Lutz Neugebauer nahm eine eindringliche Analyse der aktuellen Situation der Musiktherapie in NRW vor. Er stellte fest, dass es in NRW bislang weder eine Erstattung ambulanter musiktherapeutischer Leistungen durch die Krankenkassen gibt, noch eine regulierte landeseigene Ausbildung für Musiktherapeutinnen und -therapeuten existiert. Vor diesem Hintergrund skizzierte er eine Prognose, wonach bis zum Jahr 2030 mit etwa 500.000 Menschen mit Demenz in Deutschland zu rechnen sei, was den dringenden Bedarf an musikgestützten Angeboten unterstreiche. Das Gesundheitssystem ist kompliziert: Der Gesetzgeber hat die Aufgabe, den Leistungsanspruch der gesetzlich Versicherten auszugestalten, dem sogenannten Gemeinsamen Bundesausschuss (G-BA) zugewiesen. Musiktherapie hat bei diesem bislang keinen Platz. Die Leistungen müssen im detailreichen Sozialgesetzbuch (SGB) verankert sein. Grundlegend ist eine Trennung der Leistungserbringenden in Heilberufe und Gesundheitsfachberufe.

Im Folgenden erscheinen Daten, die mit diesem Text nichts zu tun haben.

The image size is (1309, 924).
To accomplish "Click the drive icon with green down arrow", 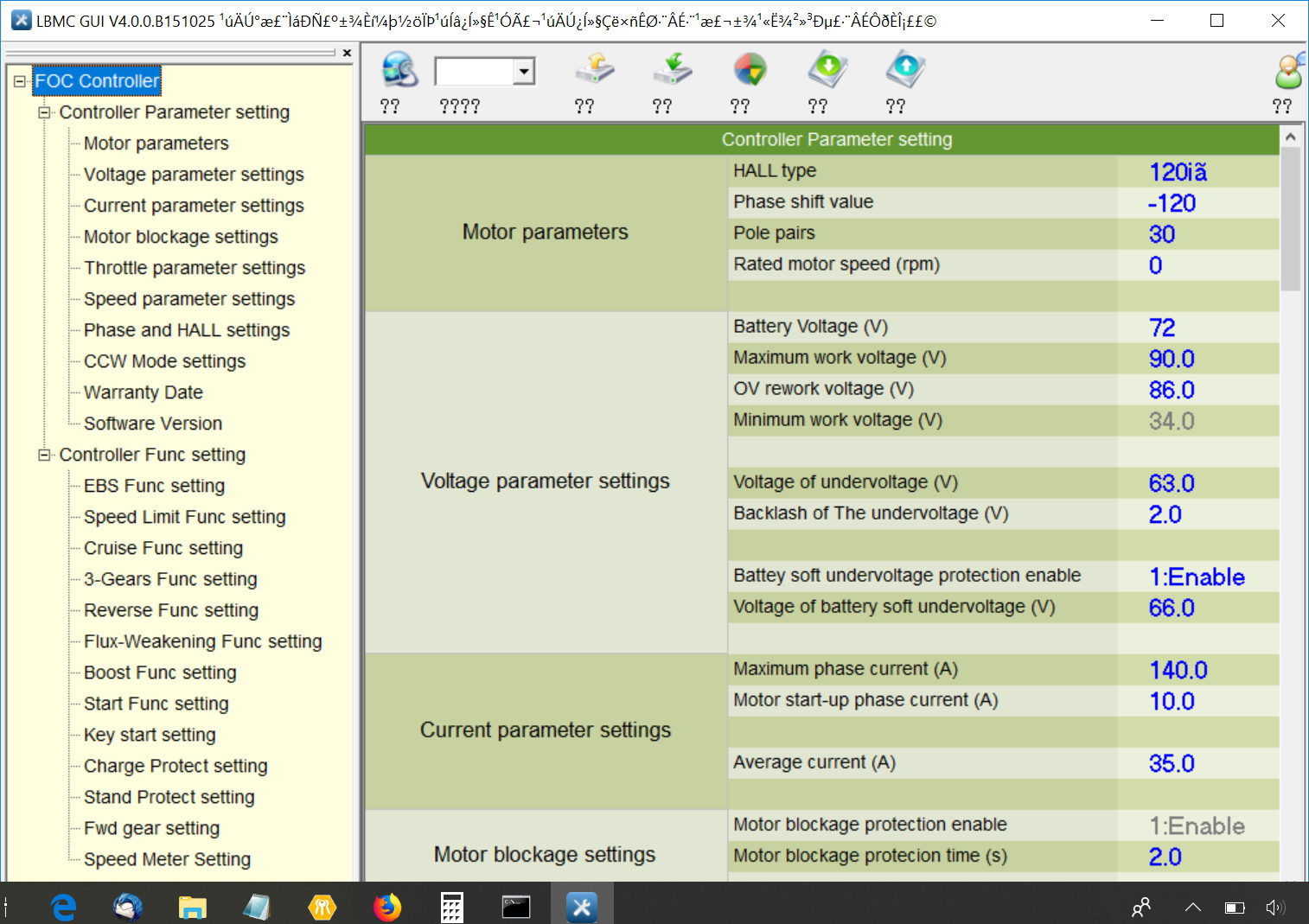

Für Musiktherapie fehlt bislang jegliche bundesgesetzliche oder landesrechtliche Regelung, was eine Hürde für die Integration in das Gesundheitssystem darstellt. So stockt auch die Entwicklung der musiktherapeutischen Ausbildung in NRW: Der erste entsprechende Studiengang entstand in den 1980-er Jahren an der Musikhochschule Aachen, gefolgt von Angeboten in Herdecke, Siegen und Münster. Damit war NRW Vorreiter beim Ausbau der Musiktherapie – doch bald stießen die Studiengänge auf institutionelle Bremsen und auf den Ausschluss von Musiktherapie im Anhang der Heilmittelrichtlinie 1992.

Prof. Dr. Rosemarie Tüpker stellte schließlich Gemeinsamkeiten und Unterschiede von Musikgeragogik und Musiktherapie gegenüber, die sie anhand ihrer langjährigen Erfahrung und Forschung mit großer Klarheit herausarbeitete. Sie verglich zunächst die akademischen Studiengänge beider Disziplinen: Während die Musiktherapie typischerweise stark klinisch ausgerichtet, methodisch fundiert und mit psychotherapeutischem Schwerpunkt konzipiert ist, versteht sich die Musikgeragogik als eine bildungstheoretische Disziplin. Musiktherapie zielt darauf ab, das individuelle Leiden zu lindern, Ressourcen zu reaktivieren und die Lebensqualität des Einzelnen zu verbessern. Im Gegensatz dazu geht es in der Musikgeragogik um musikalische Bildungsangebote im Alter, die sich bewusst an Menschen in nachberuflichen oder nachfamiliären Lebensphasen richten. Tüpker betonte das grundsätzliche Recht älterer Menschen auf Kultur und musikalische Teilhabe.